*** RECORDS SUPPLIED Section Begins ***
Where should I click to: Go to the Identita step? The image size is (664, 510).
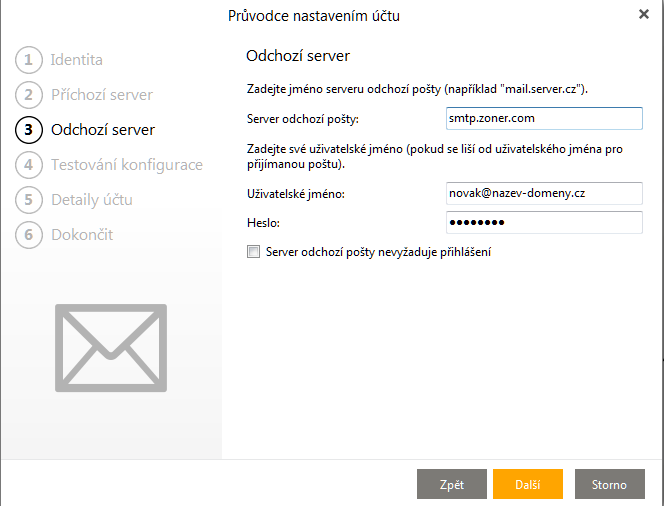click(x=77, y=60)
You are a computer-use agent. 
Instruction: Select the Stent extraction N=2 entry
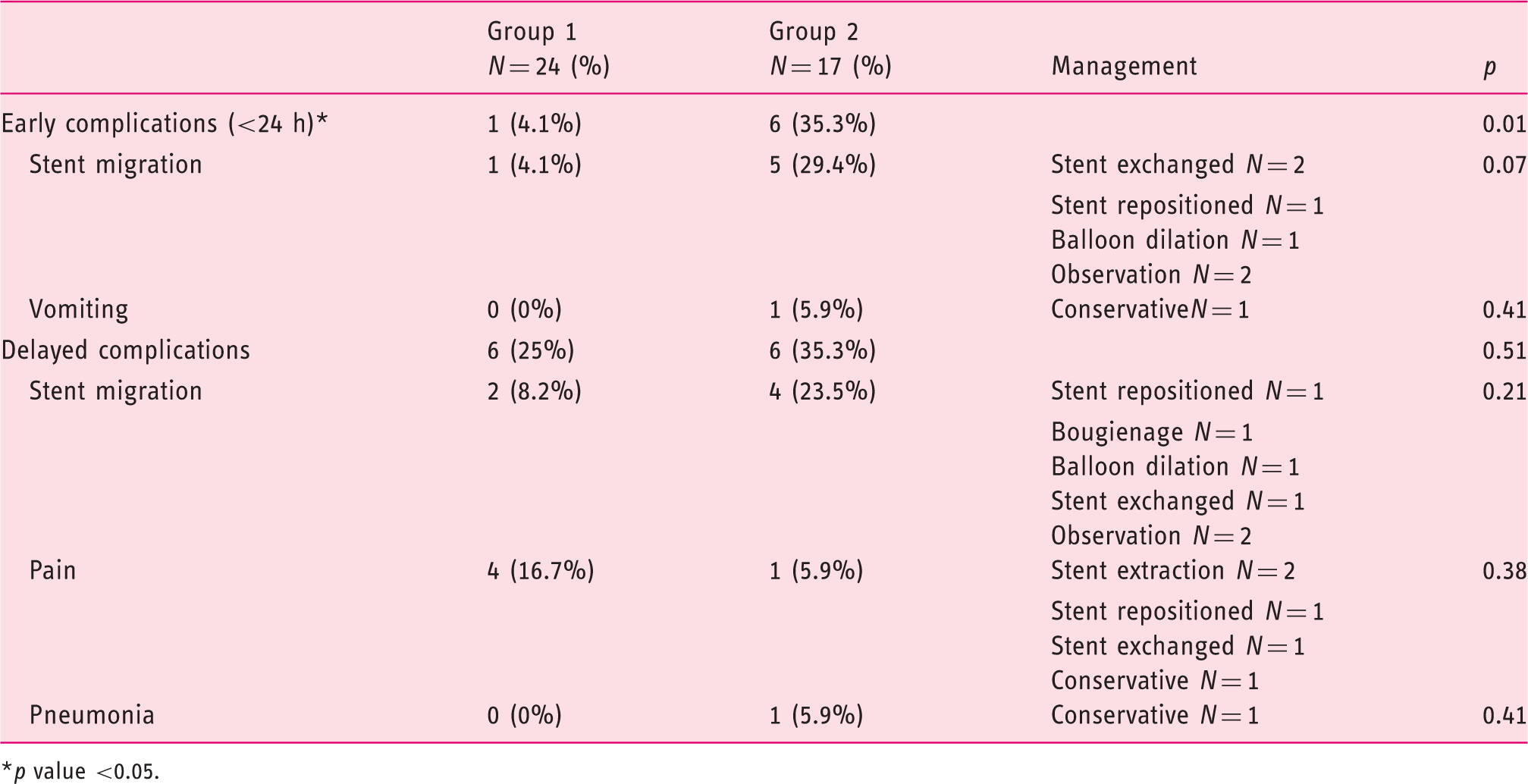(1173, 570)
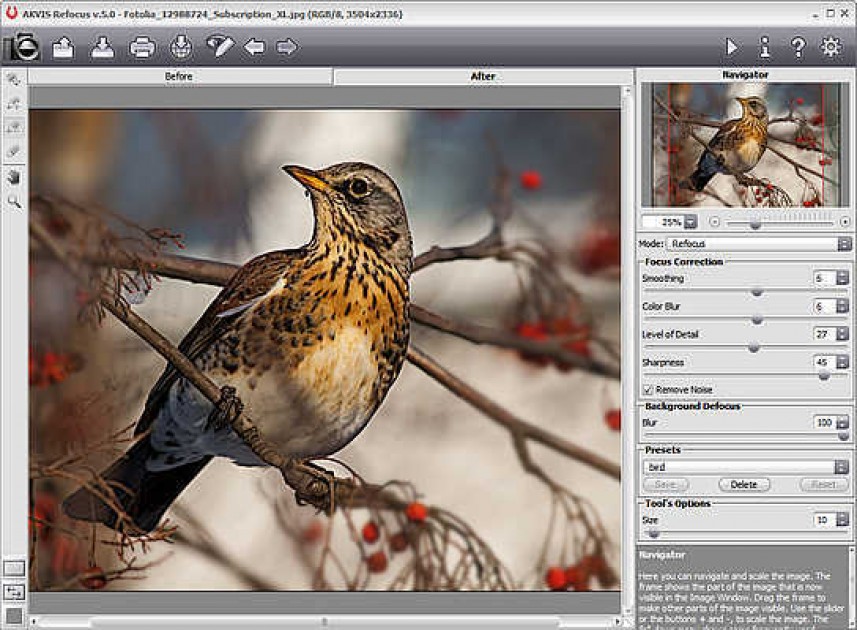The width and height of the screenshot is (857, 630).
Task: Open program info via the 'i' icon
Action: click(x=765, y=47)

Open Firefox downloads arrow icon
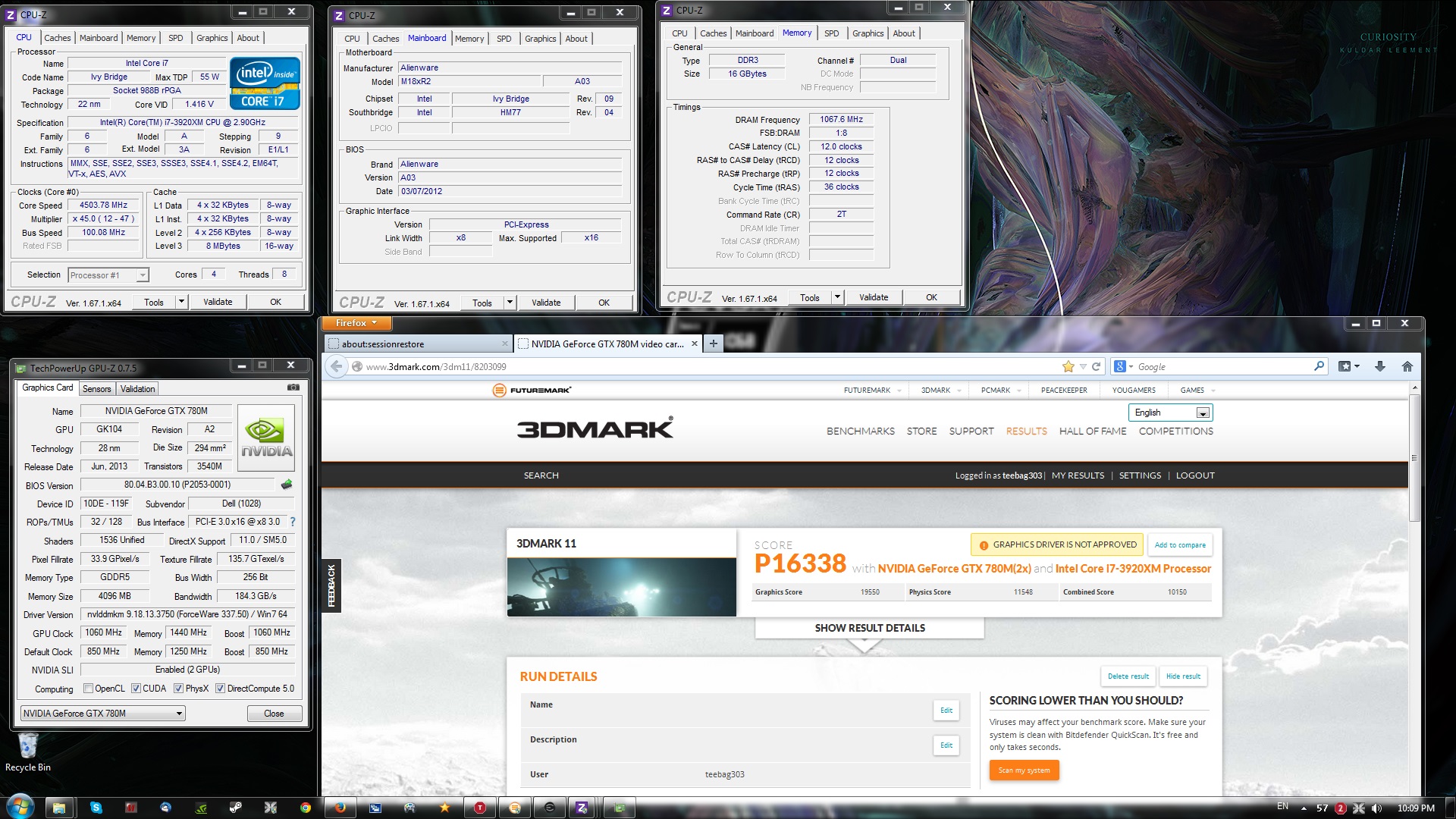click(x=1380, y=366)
*** RECORDS SUPPLIED Section Ends ***
*** RECORDS SUPPLIED Section Begins ***
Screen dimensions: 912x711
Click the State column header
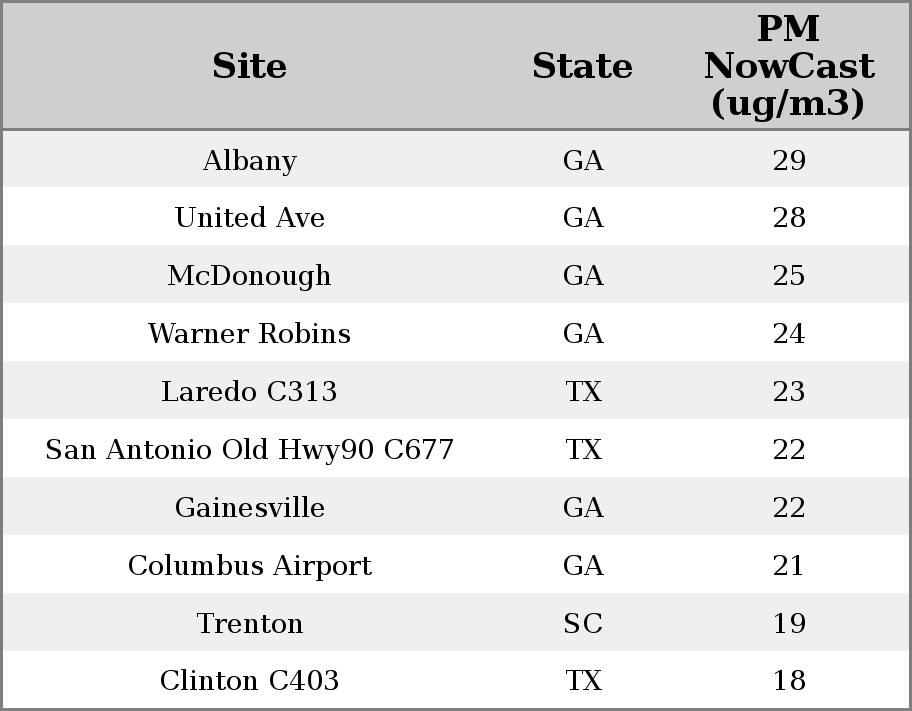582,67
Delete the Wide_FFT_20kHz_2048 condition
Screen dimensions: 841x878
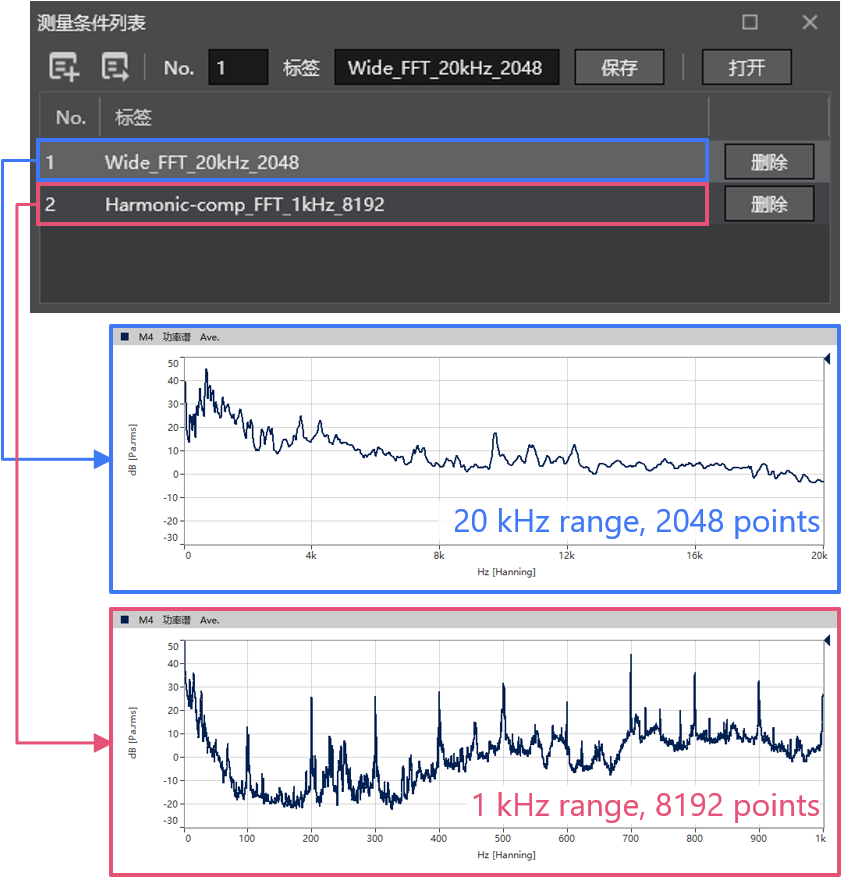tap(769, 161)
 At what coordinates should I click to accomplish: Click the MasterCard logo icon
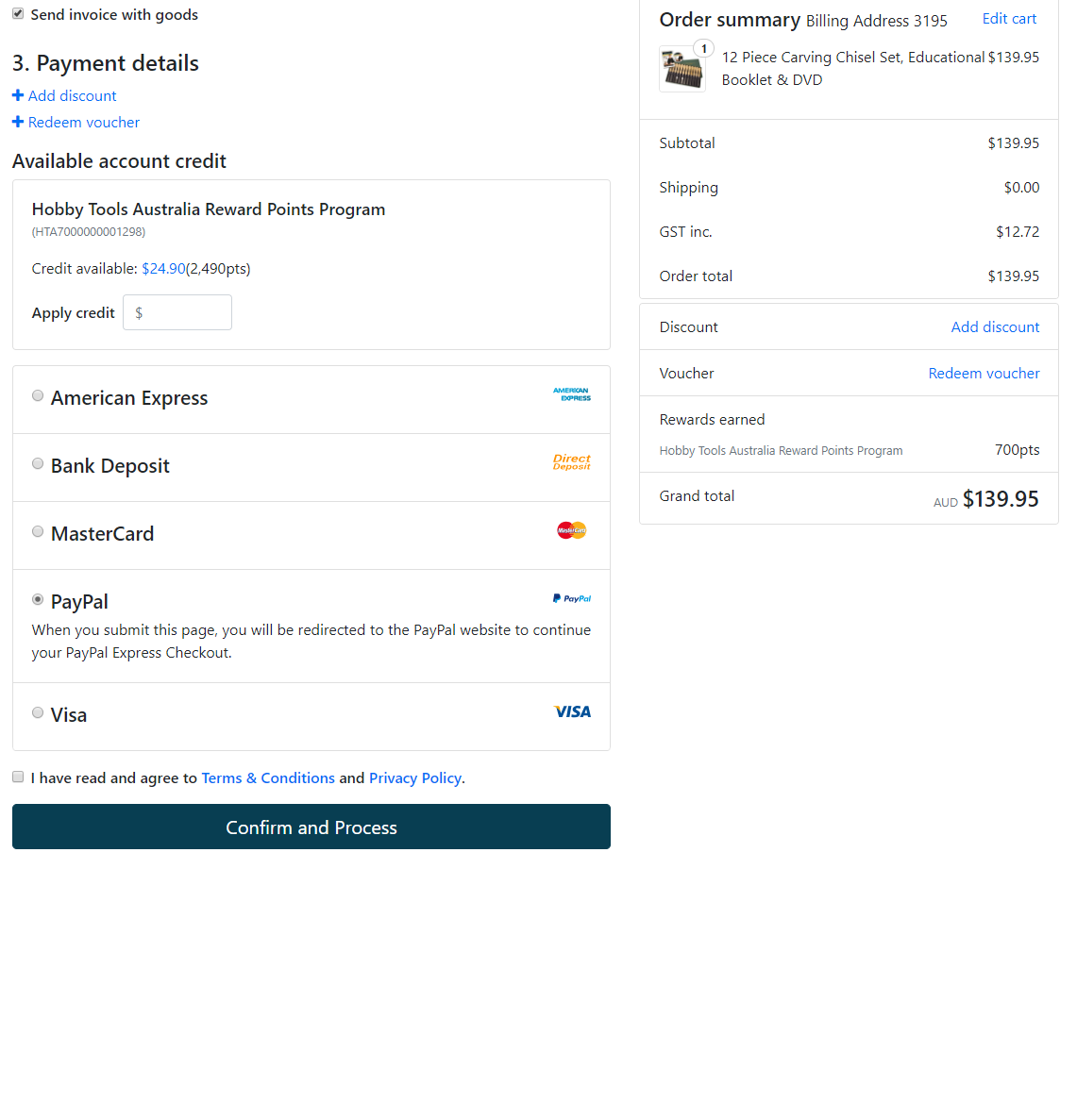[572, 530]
*** RECORDS SUPPLIED Section Ends ***
*** RECORDS SUPPLIED Section Begins ***
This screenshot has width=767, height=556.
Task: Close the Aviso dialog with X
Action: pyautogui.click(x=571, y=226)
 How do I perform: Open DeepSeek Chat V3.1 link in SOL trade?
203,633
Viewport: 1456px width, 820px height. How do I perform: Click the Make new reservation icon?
*** RECORDS SUPPLIED Section Ends ***
WORK TO BE COMPLETED » The copy should hold only the lines from the one with "Where should I" through the one with "You are a computer-use agent.", exactly as they stand above. Leave out the pictures.

ANSWER TO THIS TASK »
Where should I click to: Go to the Identita step? The image size is (664, 510).
click(x=77, y=60)
You are a computer-use agent. 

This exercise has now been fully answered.